**GIVEN ENTRIES:**
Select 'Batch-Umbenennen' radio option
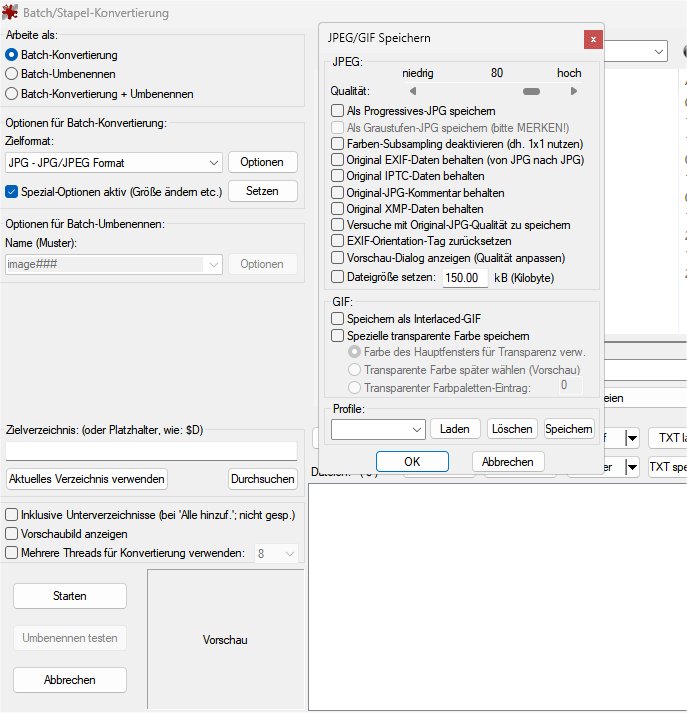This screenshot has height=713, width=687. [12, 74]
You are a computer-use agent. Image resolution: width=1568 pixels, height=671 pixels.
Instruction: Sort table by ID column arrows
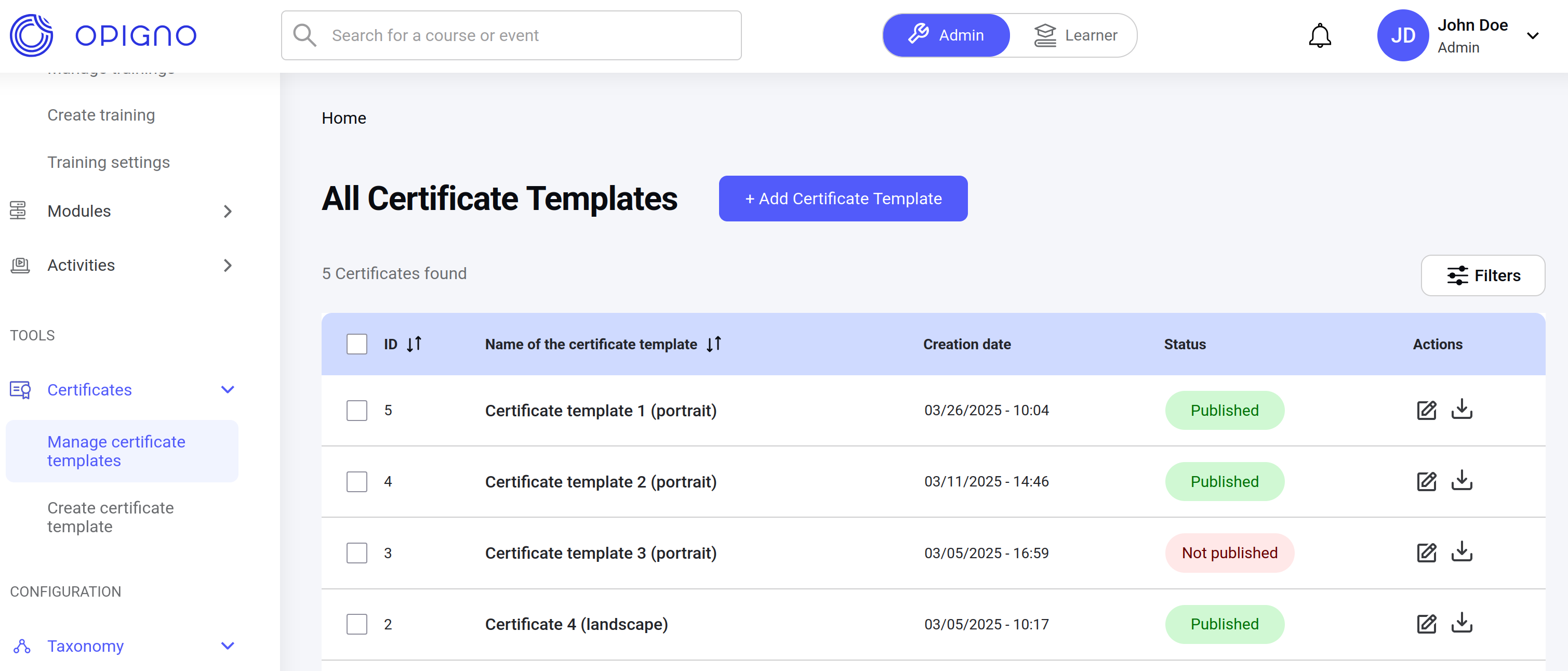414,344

* * *

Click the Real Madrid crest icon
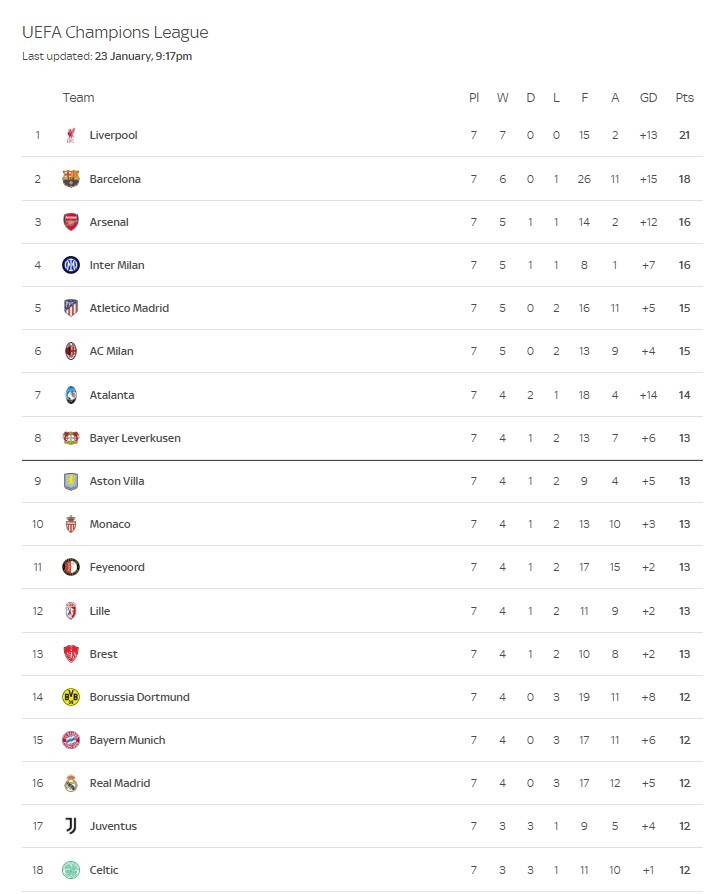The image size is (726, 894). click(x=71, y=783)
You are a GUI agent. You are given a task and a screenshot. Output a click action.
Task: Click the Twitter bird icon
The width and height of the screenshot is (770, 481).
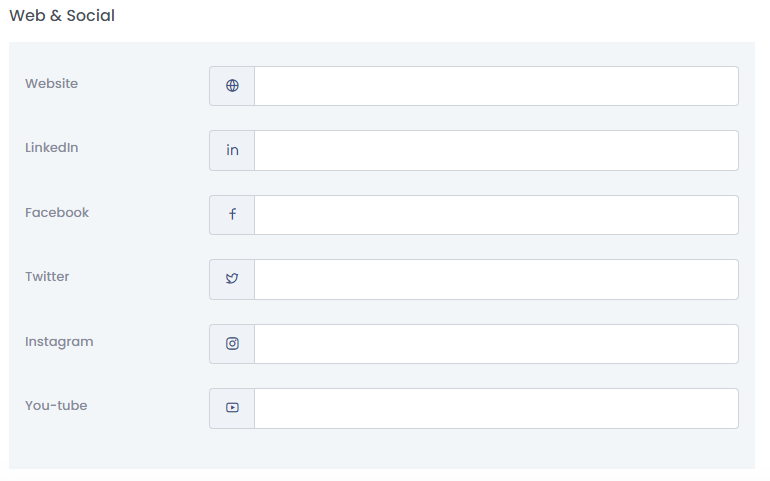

...

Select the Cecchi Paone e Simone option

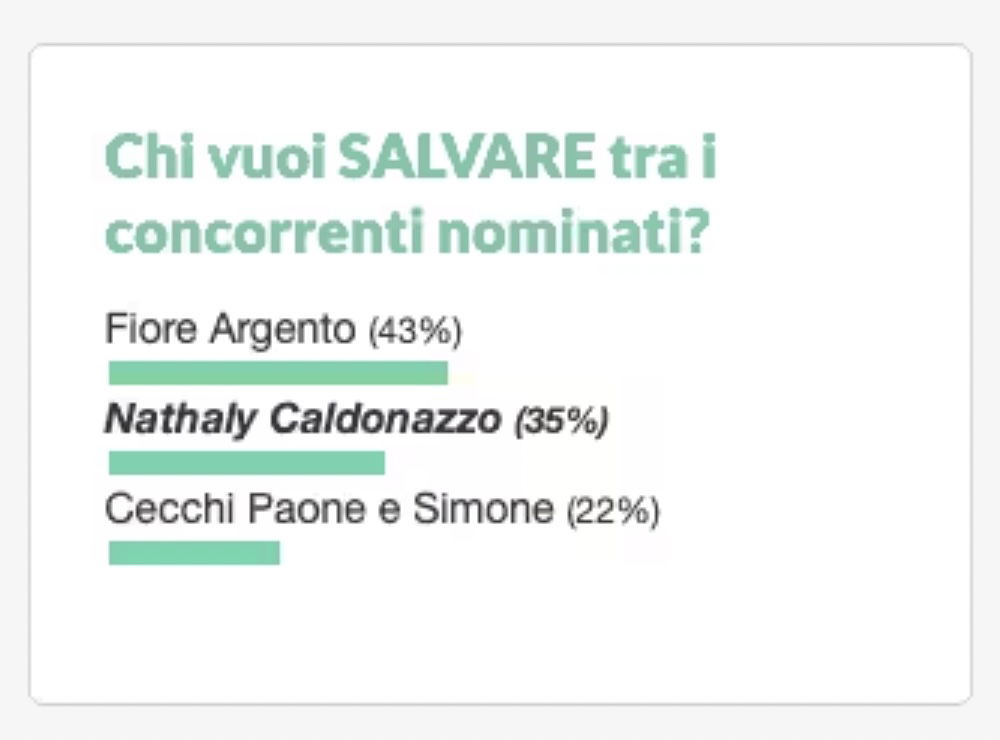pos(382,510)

**TASK:** Update the material from the line containing "Click the Real Madrid crest icon" down to the line containing "The width and", replacing "icon" with "button" and leaving everything else unchanged. Omit the pictures from your output.

**RESPONSE FOR THIS EXERCISE:**
Click the Real Madrid crest button
The image size is (726, 894). click(x=71, y=783)
You are a GUI agent. You are given a task and a screenshot. Output a click action.
Task: Click the Twitter bird button
The width and height of the screenshot is (770, 481).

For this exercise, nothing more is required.